Dampaknya, akan ada perubahan lain yang dilakukan secar perlahan. "Mungkin hari ini GBHN dulu, kemudian besok pemilu presiden (diubah). Ya perlu perlahan-lahan bukan?" tambahnya.
Ahli hukum tata negara, Bvitri Susanti, menilai, potensi parpol ingin pilpres yang tidak langsung bukan merupakan proyeksi yang terlalu jauh. Saat ini, dia melihat parpol tidak suka dengan kecenderungan hasil dari popular vote (pilihan masyarakat).
Ternyata, lanjut dia, hasil popular vote mampu berjalan dengan baik hingga memasuki periode kedua. Karena itu, parpol takut kembali tidak punya kekuasaan yang besar ke depannya.
"Sebab orang seperti Pak Jokowi bisa terpilih, kemudian nanti orang seperti Bu Risma, Ridwan Kamil bisa terpilih juga. Artinya kan oligarki dalam kekuasan parpol tidak bisa jalan lagi. Saya curiga itulah yang mau direbut lagi oleh parpol sehingga nanti MPR bisa pilih presiden lagi, dan sebagainya, " tegas Bvitri.

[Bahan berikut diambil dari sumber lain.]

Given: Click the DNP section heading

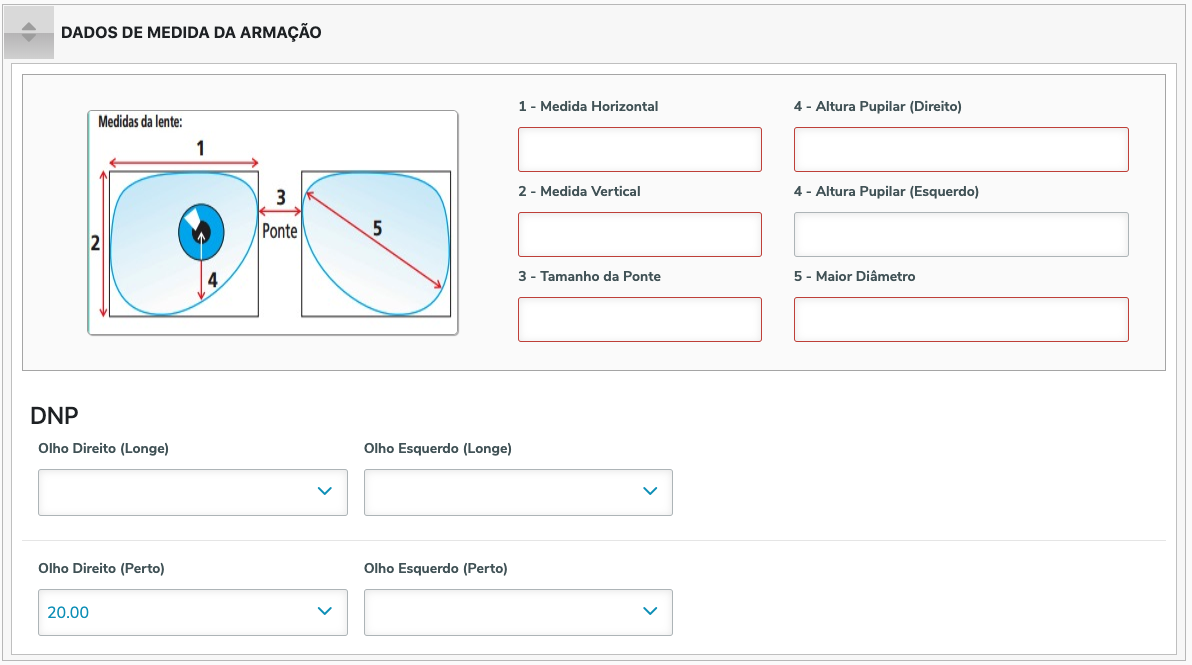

Sebelumnya, Partai Demokrasi Indonesia Perjuangan (PDIP) merekomendasikan adanya amandemen terbatas UUD 1945 untuk menetapkan kembali Majelis Permusyawaratan Rakyat sebagai lembaga tertinggi negara. Dengan demikian, MPR memiliki kewenangan menetapkan GBHN sebagai pedoman penyelenggaraan pemerintahan.
Demi memuluskan rekomendasi tersebut, PDIP saat ini sedang memfokuskan diri agar amendemen UUD 1945 secara terbatas dapat terlaksana. partai berlambang kepala banteng moncong putih itu akan mengusung agenda tersebut dalam pemilihan Ketua MPR periode 2019-2024.